20 So I will stretch out my hand and strike Egypt with all the wonders that I will do in it; after that he will let you go. 21 And I will give this people favor in the sight of the Egyptians; and when you go, you shall not go empty, 22 but each woman shall ask of her neighbor, and any woman who lives in her house, for silver and gold jewelry, and for clothing. You shall put them on your sons and on your daughters. So you shall plunder the Egyptians.”

Along with God’s strong name is God’s strong hand.  His hand is His power.  God is able to do what God has willed to do.  So He speaks with certainty once again:  “I will stretch out my hand…I will give this people favor…you shall not go empty…You shall put them on…So you shall plunder the Egyptians.”

God’s omnipotence, God’s “all-powerfulness,” is the bedrock theological tenet of the exodus.  God is God.  God knows what will happen.  God is able to do it.  God will do it.

It is a beautiful truth, the power of God.  It tells us that there is no hand as strong as God’s hand.  There is no might like God’s might.  God alone can do what only God can do.  He will break Egypt with His hand of judgment.  He will free Israel with His hand of might.  He will heal Israel with His hand of mercy.  And He will bring Israel to a new home with His hand of promise and love.

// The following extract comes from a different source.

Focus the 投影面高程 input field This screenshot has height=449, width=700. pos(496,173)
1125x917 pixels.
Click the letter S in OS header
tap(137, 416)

Jonathan Edwards famously preached about “sinners in the hands of an angry God.”  He was right to do so.  We are also right to preach about “the redeemed in the hands of a faithful God.”  For God is faithful and His hand is sure.

In the Reformation, Martin Luther was once threatened by a papal envoy.  They told him that if he did not desist his life would turn very hard and he would be abandoned by everybody and left utterly alone.  “Where will you be then?” they asked Luther?  He answered, “Then as now, in the hands of God.”[3]

So, too, were the Israelites.

So, too, through the blood of Christ, are we.

 

 



[1] Terence E. Fretheim, Exodus. Interpretation (Louisville, KY: Westminster John Knox Press, 2010), p.63.

[2] RJN, “While We’re At It,” First Things.  February 2001.

[3] William Barclay, The Acts of The Apostles (Edinburgh:  The Saint Andrew Press, 1969), p.39.